### WHAT YOU SHOULD DO:
Please pull out each line of the material below that contains the string "India". Case counts.

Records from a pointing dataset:
****

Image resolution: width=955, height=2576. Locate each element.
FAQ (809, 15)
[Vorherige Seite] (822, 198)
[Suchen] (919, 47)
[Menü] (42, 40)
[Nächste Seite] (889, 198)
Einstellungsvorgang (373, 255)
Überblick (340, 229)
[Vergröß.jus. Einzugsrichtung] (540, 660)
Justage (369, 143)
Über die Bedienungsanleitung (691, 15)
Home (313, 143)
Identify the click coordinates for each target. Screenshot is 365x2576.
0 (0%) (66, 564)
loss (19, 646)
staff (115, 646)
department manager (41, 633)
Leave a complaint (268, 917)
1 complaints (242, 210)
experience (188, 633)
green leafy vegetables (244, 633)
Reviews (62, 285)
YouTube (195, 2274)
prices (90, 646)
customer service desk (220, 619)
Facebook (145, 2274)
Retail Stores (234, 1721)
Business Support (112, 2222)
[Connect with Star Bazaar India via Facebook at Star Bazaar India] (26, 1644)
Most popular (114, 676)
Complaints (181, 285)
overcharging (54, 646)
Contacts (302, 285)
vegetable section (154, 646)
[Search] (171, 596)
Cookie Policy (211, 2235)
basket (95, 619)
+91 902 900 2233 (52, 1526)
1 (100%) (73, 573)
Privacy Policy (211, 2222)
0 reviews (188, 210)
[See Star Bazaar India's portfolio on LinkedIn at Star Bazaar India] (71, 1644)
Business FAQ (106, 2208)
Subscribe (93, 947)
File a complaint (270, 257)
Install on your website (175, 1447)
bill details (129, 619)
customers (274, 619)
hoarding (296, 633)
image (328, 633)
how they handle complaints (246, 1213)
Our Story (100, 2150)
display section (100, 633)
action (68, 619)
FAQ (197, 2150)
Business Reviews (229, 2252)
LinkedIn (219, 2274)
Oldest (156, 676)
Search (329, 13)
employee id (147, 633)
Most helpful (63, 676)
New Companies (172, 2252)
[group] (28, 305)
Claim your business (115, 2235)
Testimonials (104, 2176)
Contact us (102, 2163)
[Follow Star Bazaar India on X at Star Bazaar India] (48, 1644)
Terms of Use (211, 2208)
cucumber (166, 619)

****

### SOLUTION:
[Connect with Star Bazaar India via Facebook at Star Bazaar India] (26, 1644)
[See Star Bazaar India's portfolio on LinkedIn at Star Bazaar India] (71, 1644)
[Follow Star Bazaar India on X at Star Bazaar India] (48, 1644)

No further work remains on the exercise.